[Opening Data provided section]

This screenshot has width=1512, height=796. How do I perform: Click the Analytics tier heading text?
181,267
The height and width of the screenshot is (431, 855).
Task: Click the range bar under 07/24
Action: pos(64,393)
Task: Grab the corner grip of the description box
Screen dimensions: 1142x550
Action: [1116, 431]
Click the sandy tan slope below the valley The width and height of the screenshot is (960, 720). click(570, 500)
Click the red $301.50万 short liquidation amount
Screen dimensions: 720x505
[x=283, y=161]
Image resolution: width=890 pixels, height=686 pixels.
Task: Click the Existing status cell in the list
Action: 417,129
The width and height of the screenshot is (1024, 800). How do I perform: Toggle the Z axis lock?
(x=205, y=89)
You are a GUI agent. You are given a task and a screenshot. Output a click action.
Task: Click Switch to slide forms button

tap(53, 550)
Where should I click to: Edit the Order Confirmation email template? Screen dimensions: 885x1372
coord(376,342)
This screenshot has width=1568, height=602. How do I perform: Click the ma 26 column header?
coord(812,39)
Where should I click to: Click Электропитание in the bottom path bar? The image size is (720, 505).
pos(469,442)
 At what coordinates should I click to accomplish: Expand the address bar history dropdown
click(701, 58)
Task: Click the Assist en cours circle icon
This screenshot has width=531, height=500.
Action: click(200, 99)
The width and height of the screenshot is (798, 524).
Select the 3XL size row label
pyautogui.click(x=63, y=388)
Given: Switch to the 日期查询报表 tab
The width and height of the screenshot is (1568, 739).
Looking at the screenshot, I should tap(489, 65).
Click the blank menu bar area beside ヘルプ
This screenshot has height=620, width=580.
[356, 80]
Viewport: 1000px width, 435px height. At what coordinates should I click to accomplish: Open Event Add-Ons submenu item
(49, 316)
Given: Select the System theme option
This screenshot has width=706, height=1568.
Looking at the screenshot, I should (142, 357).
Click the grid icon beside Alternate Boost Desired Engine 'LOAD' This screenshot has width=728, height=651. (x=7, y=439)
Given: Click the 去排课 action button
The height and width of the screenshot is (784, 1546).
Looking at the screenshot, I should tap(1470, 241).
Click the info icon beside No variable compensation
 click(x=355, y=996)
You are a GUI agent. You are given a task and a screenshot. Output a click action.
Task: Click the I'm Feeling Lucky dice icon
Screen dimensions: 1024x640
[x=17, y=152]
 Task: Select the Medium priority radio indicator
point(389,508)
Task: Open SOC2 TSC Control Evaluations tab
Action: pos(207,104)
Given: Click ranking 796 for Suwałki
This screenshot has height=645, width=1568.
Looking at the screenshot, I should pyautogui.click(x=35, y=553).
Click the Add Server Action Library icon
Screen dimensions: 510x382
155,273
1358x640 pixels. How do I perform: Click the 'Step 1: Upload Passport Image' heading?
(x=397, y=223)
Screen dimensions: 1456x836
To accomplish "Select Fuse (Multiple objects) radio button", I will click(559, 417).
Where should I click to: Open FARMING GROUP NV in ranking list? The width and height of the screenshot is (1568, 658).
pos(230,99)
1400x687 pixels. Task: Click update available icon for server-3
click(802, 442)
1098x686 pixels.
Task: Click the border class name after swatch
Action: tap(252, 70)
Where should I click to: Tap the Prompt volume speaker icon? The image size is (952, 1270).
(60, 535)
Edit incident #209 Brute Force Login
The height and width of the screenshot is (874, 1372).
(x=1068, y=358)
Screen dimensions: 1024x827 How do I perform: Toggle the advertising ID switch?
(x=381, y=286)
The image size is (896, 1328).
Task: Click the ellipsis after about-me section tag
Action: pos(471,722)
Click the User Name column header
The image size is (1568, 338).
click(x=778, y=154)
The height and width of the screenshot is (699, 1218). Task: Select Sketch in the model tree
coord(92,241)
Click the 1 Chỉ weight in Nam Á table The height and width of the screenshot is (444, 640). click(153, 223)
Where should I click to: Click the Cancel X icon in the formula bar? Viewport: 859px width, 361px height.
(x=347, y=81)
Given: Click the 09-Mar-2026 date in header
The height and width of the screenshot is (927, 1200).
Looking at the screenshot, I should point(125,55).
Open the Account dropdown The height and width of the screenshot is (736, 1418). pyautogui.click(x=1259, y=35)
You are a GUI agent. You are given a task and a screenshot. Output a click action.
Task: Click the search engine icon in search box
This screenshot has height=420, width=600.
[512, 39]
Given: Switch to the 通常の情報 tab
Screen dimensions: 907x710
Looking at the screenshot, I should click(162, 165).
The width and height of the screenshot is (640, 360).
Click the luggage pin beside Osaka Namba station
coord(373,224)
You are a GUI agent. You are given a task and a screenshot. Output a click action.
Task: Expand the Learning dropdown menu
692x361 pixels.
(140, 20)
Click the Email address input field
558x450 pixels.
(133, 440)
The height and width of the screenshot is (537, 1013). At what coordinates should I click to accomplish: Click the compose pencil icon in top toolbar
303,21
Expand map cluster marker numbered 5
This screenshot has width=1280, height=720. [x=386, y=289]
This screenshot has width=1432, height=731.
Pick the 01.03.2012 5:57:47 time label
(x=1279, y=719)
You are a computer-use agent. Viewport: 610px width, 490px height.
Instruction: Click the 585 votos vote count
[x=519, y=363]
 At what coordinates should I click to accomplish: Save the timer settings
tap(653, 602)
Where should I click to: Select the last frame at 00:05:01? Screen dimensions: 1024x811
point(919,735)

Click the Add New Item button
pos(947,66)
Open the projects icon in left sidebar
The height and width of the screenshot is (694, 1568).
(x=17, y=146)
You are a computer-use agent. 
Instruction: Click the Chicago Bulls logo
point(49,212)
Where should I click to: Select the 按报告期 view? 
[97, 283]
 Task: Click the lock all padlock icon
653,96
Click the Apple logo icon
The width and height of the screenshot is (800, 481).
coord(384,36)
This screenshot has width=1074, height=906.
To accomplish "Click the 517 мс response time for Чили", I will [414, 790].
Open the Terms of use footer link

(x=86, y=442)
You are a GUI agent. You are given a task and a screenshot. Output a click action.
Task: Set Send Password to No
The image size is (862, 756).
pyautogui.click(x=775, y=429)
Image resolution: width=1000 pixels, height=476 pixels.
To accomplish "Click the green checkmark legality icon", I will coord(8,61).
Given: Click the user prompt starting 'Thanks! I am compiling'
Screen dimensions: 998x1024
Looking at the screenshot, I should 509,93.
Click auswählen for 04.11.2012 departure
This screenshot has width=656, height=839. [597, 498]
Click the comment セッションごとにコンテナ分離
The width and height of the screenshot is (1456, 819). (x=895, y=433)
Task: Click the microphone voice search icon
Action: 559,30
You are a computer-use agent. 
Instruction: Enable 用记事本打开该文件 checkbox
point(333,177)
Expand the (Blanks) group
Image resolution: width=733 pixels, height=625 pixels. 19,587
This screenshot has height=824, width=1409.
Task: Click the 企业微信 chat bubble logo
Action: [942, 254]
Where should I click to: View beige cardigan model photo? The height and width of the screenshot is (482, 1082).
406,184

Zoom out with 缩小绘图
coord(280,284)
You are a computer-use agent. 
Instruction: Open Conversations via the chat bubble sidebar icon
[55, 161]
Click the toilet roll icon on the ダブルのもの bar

[Closing Data provided section]

§ **Exercise instructions**
Exactly as written, give the records again.

§ **Solution**
This screenshot has width=1512, height=796. How do I perform: Click the Analytics tier heading text?
181,267
The height and width of the screenshot is (431, 855).
Task: Click the range bar under 07/24
Action: pos(64,393)
Task: Grab the corner grip of the description box
Screen dimensions: 1142x550
Action: [1116, 431]
Click the sandy tan slope below the valley The width and height of the screenshot is (960, 720). click(570, 500)
Click the red $301.50万 short liquidation amount
Screen dimensions: 720x505
[x=283, y=161]
Image resolution: width=890 pixels, height=686 pixels.
Task: Click the Existing status cell in the list
Action: 417,129
The width and height of the screenshot is (1024, 800). How do I perform: Toggle the Z axis lock?
(x=205, y=89)
You are a GUI agent. You are given a task and a screenshot. Output a click action.
Task: Click Switch to slide forms button

tap(53, 550)
Where should I click to: Edit the Order Confirmation email template? Screen dimensions: 885x1372
coord(376,342)
This screenshot has width=1568, height=602. How do I perform: Click the ma 26 column header?
coord(812,39)
Where should I click to: Click Электропитание in the bottom path bar? The image size is (720, 505).
pos(469,442)
 At what coordinates should I click to accomplish: Expand the address bar history dropdown
click(701, 58)
Task: Click the Assist en cours circle icon
This screenshot has width=531, height=500.
Action: click(200, 99)
The width and height of the screenshot is (798, 524).
Select the 3XL size row label
pyautogui.click(x=63, y=388)
Given: Switch to the 日期查询报表 tab
The width and height of the screenshot is (1568, 739).
Looking at the screenshot, I should tap(489, 65).
Click the blank menu bar area beside ヘルプ
This screenshot has height=620, width=580.
[356, 80]
Viewport: 1000px width, 435px height. At what coordinates should I click to accomplish: Open Event Add-Ons submenu item
(49, 316)
Given: Select the System theme option
This screenshot has width=706, height=1568.
Looking at the screenshot, I should (142, 357).
Click the grid icon beside Alternate Boost Desired Engine 'LOAD' This screenshot has width=728, height=651. (x=7, y=439)
Given: Click the 去排课 action button
The height and width of the screenshot is (784, 1546).
Looking at the screenshot, I should tap(1470, 241).
Click the info icon beside No variable compensation
 click(x=355, y=996)
You are a GUI agent. You are given a task and a screenshot. Output a click action.
Task: Click the I'm Feeling Lucky dice icon
Screen dimensions: 1024x640
[x=17, y=152]
 Task: Select the Medium priority radio indicator
point(389,508)
Task: Open SOC2 TSC Control Evaluations tab
Action: pos(207,104)
Given: Click ranking 796 for Suwałki
This screenshot has height=645, width=1568.
Looking at the screenshot, I should pyautogui.click(x=35, y=553).
Click the Add Server Action Library icon
Screen dimensions: 510x382
155,273
1358x640 pixels. How do I perform: Click the 'Step 1: Upload Passport Image' heading?
(x=397, y=223)
Screen dimensions: 1456x836
To accomplish "Select Fuse (Multiple objects) radio button", I will click(559, 417).
Where should I click to: Open FARMING GROUP NV in ranking list? The width and height of the screenshot is (1568, 658).
pos(230,99)
1400x687 pixels. Task: Click update available icon for server-3
click(802, 442)
1098x686 pixels.
Task: Click the border class name after swatch
Action: tap(252, 70)
Where should I click to: Tap the Prompt volume speaker icon? The image size is (952, 1270).
(60, 535)
Edit incident #209 Brute Force Login
The height and width of the screenshot is (874, 1372).
(x=1068, y=358)
Screen dimensions: 1024x827 How do I perform: Toggle the advertising ID switch?
(x=381, y=286)
The image size is (896, 1328).
Task: Click the ellipsis after about-me section tag
Action: pos(471,722)
Click the User Name column header
The image size is (1568, 338).
click(x=778, y=154)
The height and width of the screenshot is (699, 1218). Task: Select Sketch in the model tree
coord(92,241)
Click the 1 Chỉ weight in Nam Á table The height and width of the screenshot is (444, 640). click(153, 223)
Where should I click to: Click the Cancel X icon in the formula bar? Viewport: 859px width, 361px height.
(x=347, y=81)
Given: Click the 09-Mar-2026 date in header
The height and width of the screenshot is (927, 1200).
Looking at the screenshot, I should point(125,55).
Open the Account dropdown The height and width of the screenshot is (736, 1418). pyautogui.click(x=1259, y=35)
You are a GUI agent. You are given a task and a screenshot. Output a click action.
Task: Click the search engine icon in search box
This screenshot has height=420, width=600.
[512, 39]
Given: Switch to the 通常の情報 tab
Screen dimensions: 907x710
Looking at the screenshot, I should click(162, 165).
The width and height of the screenshot is (640, 360).
Click the luggage pin beside Osaka Namba station
coord(373,224)
You are a GUI agent. You are given a task and a screenshot. Output a click action.
Task: Expand the Learning dropdown menu
692x361 pixels.
(140, 20)
Click the Email address input field
558x450 pixels.
(133, 440)
The height and width of the screenshot is (537, 1013). At what coordinates should I click to accomplish: Click the compose pencil icon in top toolbar
303,21
Expand map cluster marker numbered 5
This screenshot has width=1280, height=720. [x=386, y=289]
This screenshot has width=1432, height=731.
Pick the 01.03.2012 5:57:47 time label
(x=1279, y=719)
You are a computer-use agent. Viewport: 610px width, 490px height.
Instruction: Click the 585 votos vote count
[x=519, y=363]
 At what coordinates should I click to accomplish: Save the timer settings
tap(653, 602)
Where should I click to: Select the last frame at 00:05:01? Screen dimensions: 1024x811
point(919,735)

Click the Add New Item button
pos(947,66)
Open the projects icon in left sidebar
The height and width of the screenshot is (694, 1568).
(x=17, y=146)
You are a computer-use agent. 
Instruction: Click the Chicago Bulls logo
point(49,212)
Where should I click to: Select the 按报告期 view? 
[97, 283]
 Task: Click the lock all padlock icon
653,96
Click the Apple logo icon
The width and height of the screenshot is (800, 481).
coord(384,36)
This screenshot has width=1074, height=906.
To accomplish "Click the 517 мс response time for Чили", I will [414, 790].
Open the Terms of use footer link

(x=86, y=442)
You are a GUI agent. You are given a task and a screenshot. Output a click action.
Task: Set Send Password to No
The image size is (862, 756).
pyautogui.click(x=775, y=429)
Image resolution: width=1000 pixels, height=476 pixels.
To accomplish "Click the green checkmark legality icon", I will coord(8,61).
Given: Click the user prompt starting 'Thanks! I am compiling'
Screen dimensions: 998x1024
Looking at the screenshot, I should 509,93.
Click auswählen for 04.11.2012 departure
This screenshot has width=656, height=839. [597, 498]
Click the comment セッションごとにコンテナ分離
The width and height of the screenshot is (1456, 819). (x=895, y=433)
Task: Click the microphone voice search icon
Action: 559,30
You are a computer-use agent. 
Instruction: Enable 用记事本打开该文件 checkbox
point(333,177)
Expand the (Blanks) group
Image resolution: width=733 pixels, height=625 pixels. 19,587
This screenshot has height=824, width=1409.
Task: Click the 企业微信 chat bubble logo
Action: [942, 254]
Where should I click to: View beige cardigan model photo? The height and width of the screenshot is (482, 1082).
406,184

Zoom out with 缩小绘图
coord(280,284)
You are a computer-use agent. 
Instruction: Open Conversations via the chat bubble sidebar icon
[55, 161]
Click the toilet roll icon on the ダブルのもの bar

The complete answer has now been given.